*目的 A*. 後に続くデータ行をすべて、一字一句変えずにそのまま出力してください。画像は含めないでください。

*本文セクション*.
★ ★ ★ ★ ★

DeNAドラ1遊撃手が“ショート一筋”をあきらめた日「正直ちょっと悔しい気持ちはありました」…森敬斗22歳が語る、5年目の変化<Number Web> photograph by JIJI PRESS

2019年ドラフト1位で指名され、内野手のゴールデンルーキーとして注目を集めた森敬斗。今季、起きた変化とは――。

「自分は(森)敬斗が守備に入っているとむちゃくちゃ安心するんですよ。実際に試合では助けられていますし、あの肩と守備力はピッチャーから見ても相当でかい。深いところに打球が飛んでも敬斗ならアウトにしてくれるっていう部分で投げる上で心理的にも楽だし、安心材料になるんです」

 森は、昨年夏にやってしまった右手有鉤骨の骨折の影響もあり春季キャンプはB班(奄美)スタートだったが、そこで万永貴司野手コーディネーターやファームの柳田殖生内野守備走塁コーチ、藤田一也育成野手コーチのもと守備を徹底的に磨いた。それは森にとって非常に充実した時間だったという。

★ ★ ★ ★ ★

*目的 B*. 森敬斗選手についての本文を、示されている最後の文の直後から書き続けてください。

★ ★ ★ ★ ★

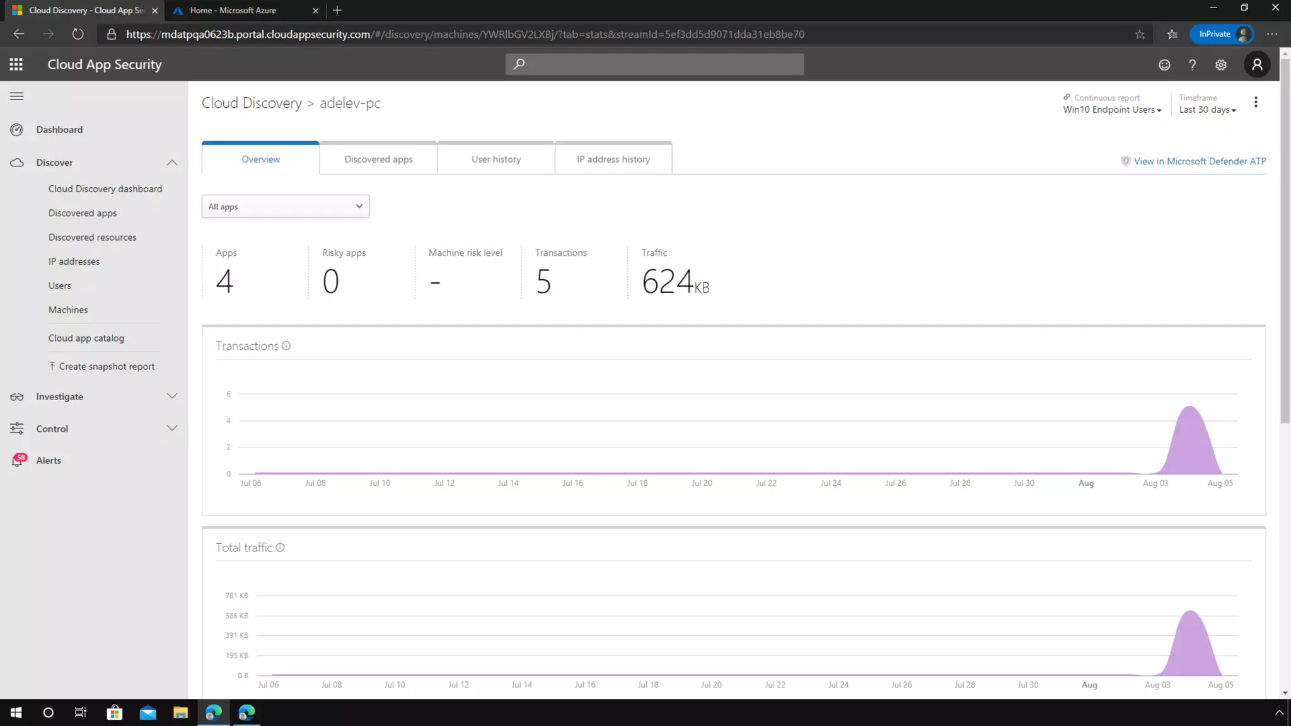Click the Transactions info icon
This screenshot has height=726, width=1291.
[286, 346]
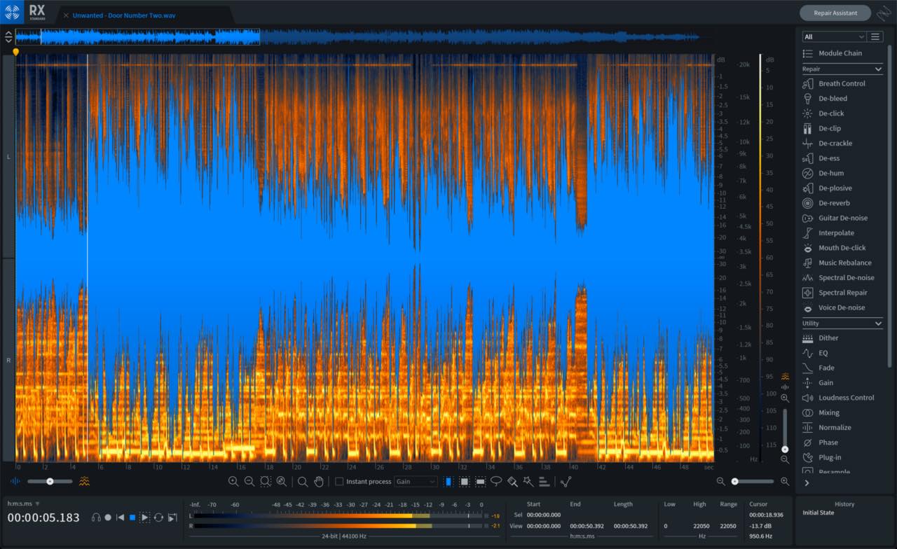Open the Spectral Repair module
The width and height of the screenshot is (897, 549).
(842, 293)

★ ★ ★ ★ ★

*記述回答 A*.
Click the Transactions info icon
This screenshot has height=726, width=1291.
[286, 346]
Open the Spectral Repair module
The width and height of the screenshot is (897, 549).
(842, 293)

*記述回答 B*.
本職以外のポジションにも挑戦

 そして森にとって大きな出来事といえば、入団以来ショートしか守ってこなかったが、新たにセカンドやサードの守備にも入るようになったことだろう。誤解を恐れずに言えば、森は“聖域”をはく奪された。

 チームからその旨を伝えられたのは昨年末のことだったというが、果たして森はその時に何を思ったのか。そう尋ねると、森は宙を睨みゆっくりと語りだした。

「ずっとこだわってショートをやってきたし、守らせてもらっていたので、最初にチームの方針を聞いたときは、正直ちょっと悔しい気持ちはありました」

 少しだけ重い口調。だが森は目に力を入れて続けた。

ショート以外を守って見つけた「副産物」

「ただ、違うことをやることでいいことも一杯あるんじゃないかなって思ったんですよ。だからオフからショート以外の練習を始めましたし、実際にセカンドやサードの守備に入ると新しい感覚がたくさんあったんです。動作ばかりではなく、守備で見える視野というか、バッターの見え方が違って、例えばセカンドから自分と同じ左バッターを見ると肩が閉じていればやっぱりいい打球が行くし、開いてしまって体がこちらに向けばセカンドにゴロが来る。これは自分の学びにもなるし、またセカンドでゲッツーを取ろうとする時に体が流れると投げられないので、ショートでも流れない入り方ができればより確実性が増すなとか、新しいインプットや刺激が結構あるんです」

 どこか明るい表情で森は話した。そこには好奇心と、なにがあってもへこたれないといった芯の強さが感じられた。